The decision to add to your California family with a sperm or egg donation is as rewarding as it is complicated. Surprisingly, one of the big hurdles to overcome is often just the wording. The terminology is often inconsistent, and not everyone has the same preferences.
Sensitivity to certain words
One of the most challenging vocabulary issues with sperm and egg donor families isn’t so much about legalese as it is handling potentially sensitive topics with care. It’s hard to tell how certain words are going to sound to a donor-conceived person (DCP). Learning a few key vocabulary terms will help you out significantly by providing alternative options when the mainstream nomenclature just doesn’t feel right.
People who have been conceived from donated gametes (genetic material) sometimes prefer not to use the word “donor.” The reasoning may vary, but oftentimes it stems from a feeling that this person didn’t donate anything to the DCP in the literal sense. If that’s the case, they might feel better calling them their biological parent because it’s a more accurate representation of their relationship.

Task instructions:
(a) In the passage on donor-conception terminology, what does the abbreviation DCP stand for?
(b) Copy the passage on donor-conception terminology from "People who have" down to "of their relationship.", replacing "biological parent" with "genetic parent".

Dataset records:
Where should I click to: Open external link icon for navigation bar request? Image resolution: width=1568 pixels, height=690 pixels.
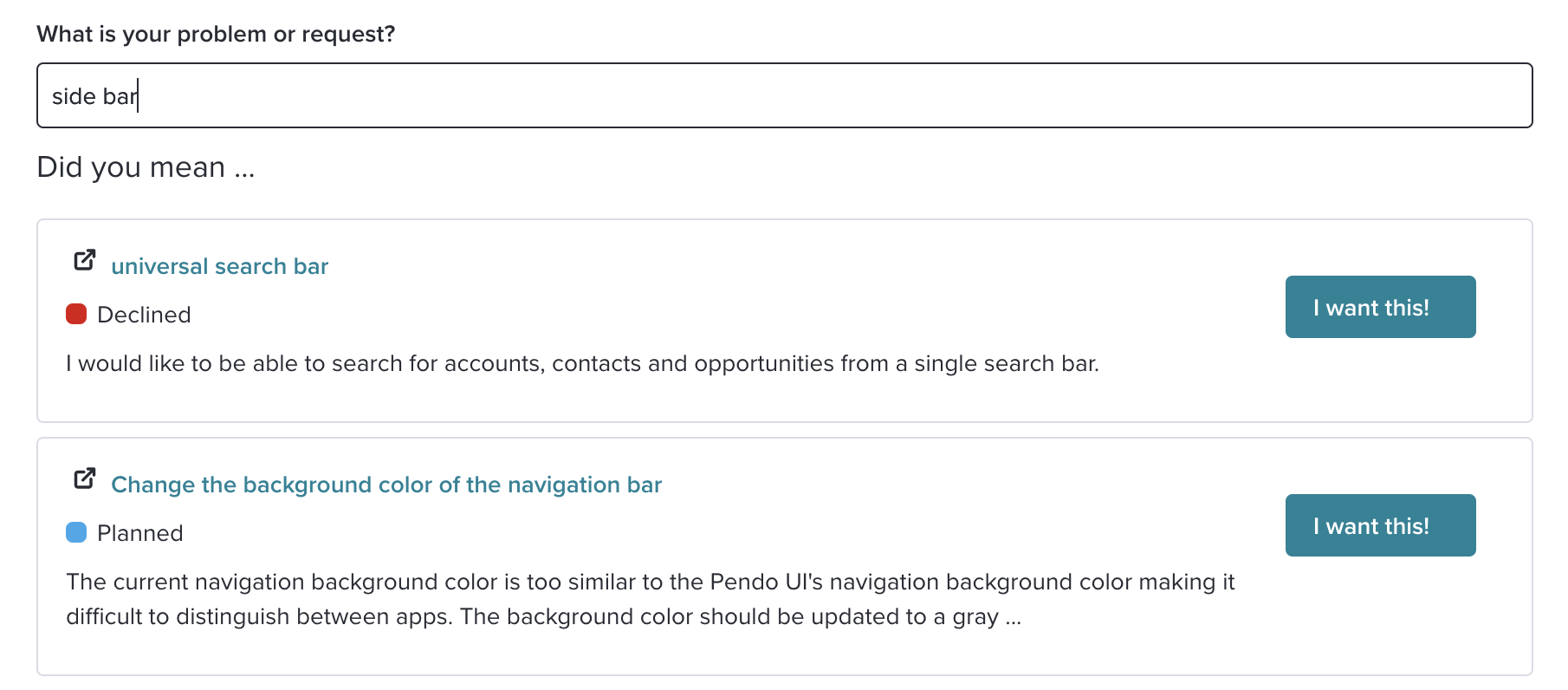(85, 478)
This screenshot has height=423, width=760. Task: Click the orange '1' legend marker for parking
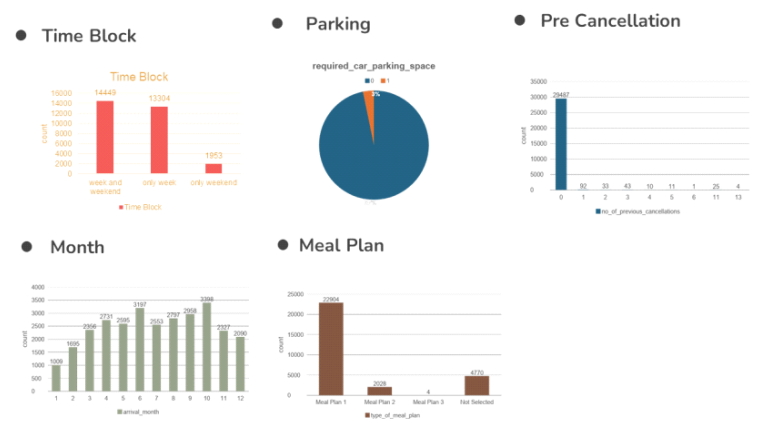(383, 81)

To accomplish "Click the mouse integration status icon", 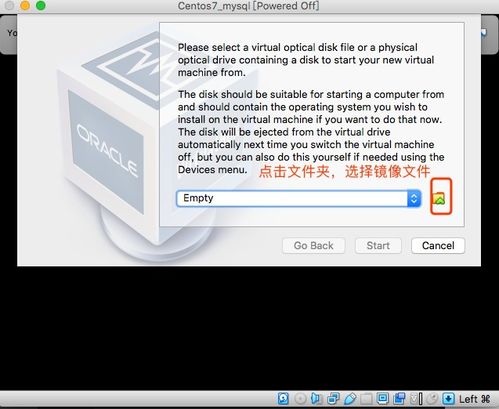I will [432, 398].
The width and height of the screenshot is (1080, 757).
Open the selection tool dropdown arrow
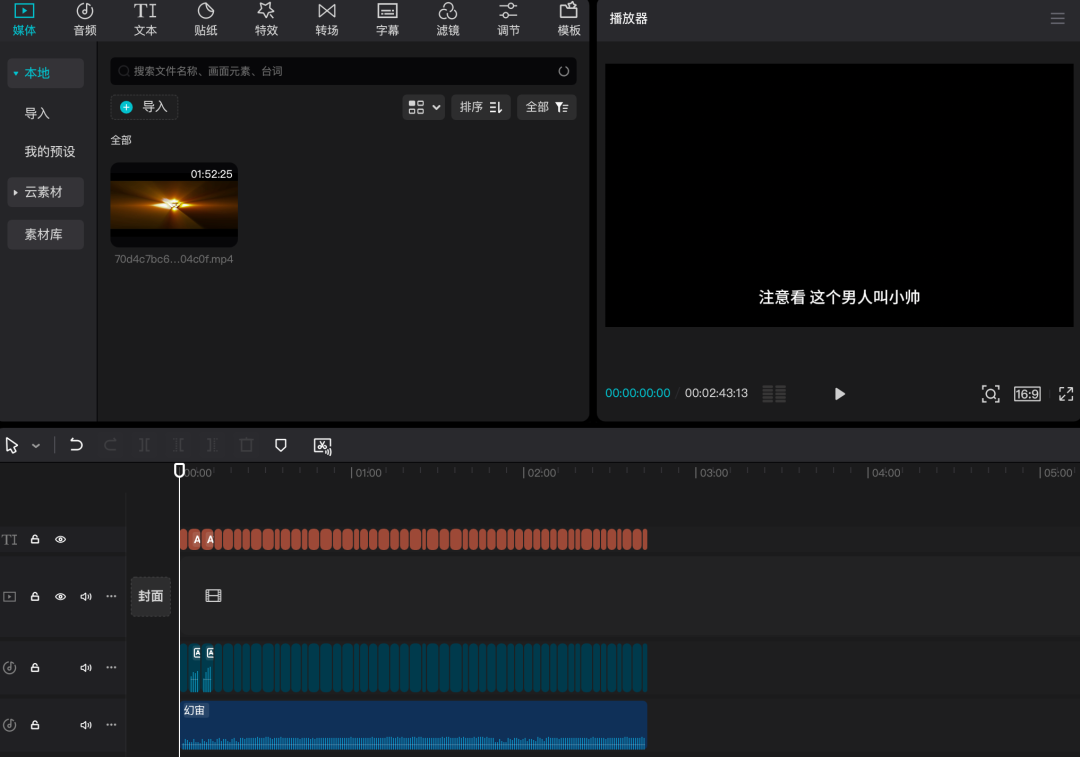[36, 446]
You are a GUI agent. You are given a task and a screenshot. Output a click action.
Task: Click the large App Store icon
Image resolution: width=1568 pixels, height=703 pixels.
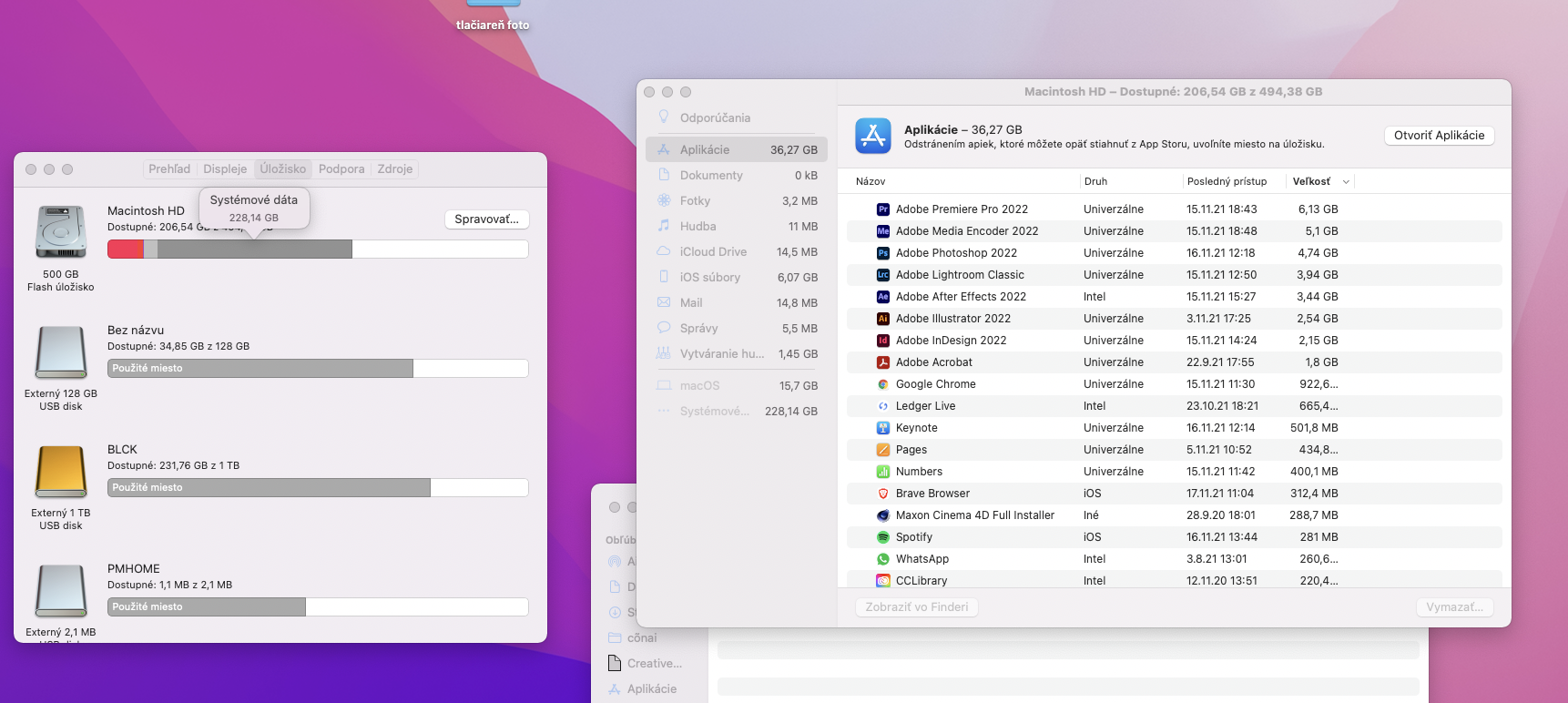coord(872,137)
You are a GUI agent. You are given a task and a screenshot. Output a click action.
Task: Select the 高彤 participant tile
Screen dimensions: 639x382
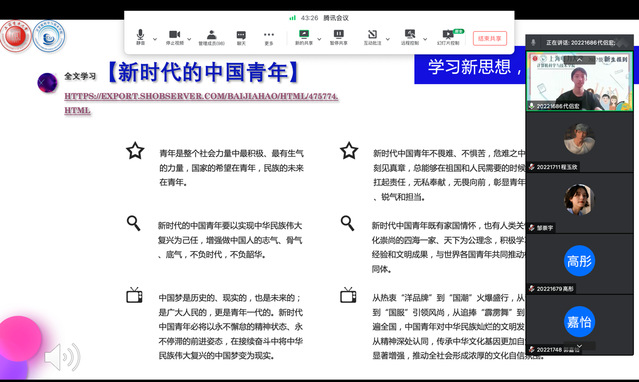(x=580, y=264)
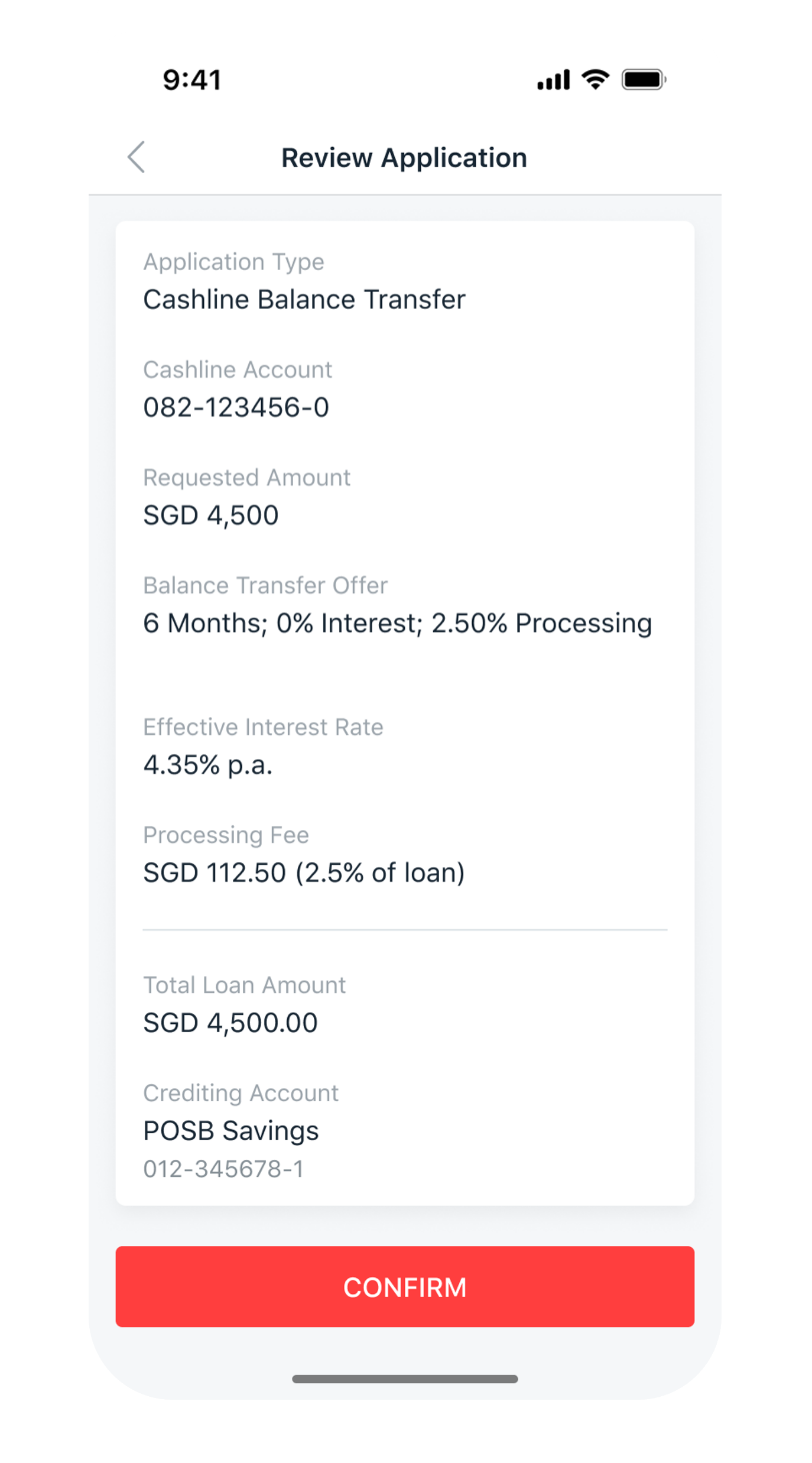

Task-by-task results:
(a) Donor-conceived person.

(b)
People who have been conceived from donated gametes (genetic material) sometimes prefer not to use the word “donor.” The reasoning may vary, but oftentimes it stems from a feeling that this person didn’t donate anything to the DCP in the literal sense. If that’s the case, they might feel better calling them their genetic parent because it’s a more accurate representation of their relationship.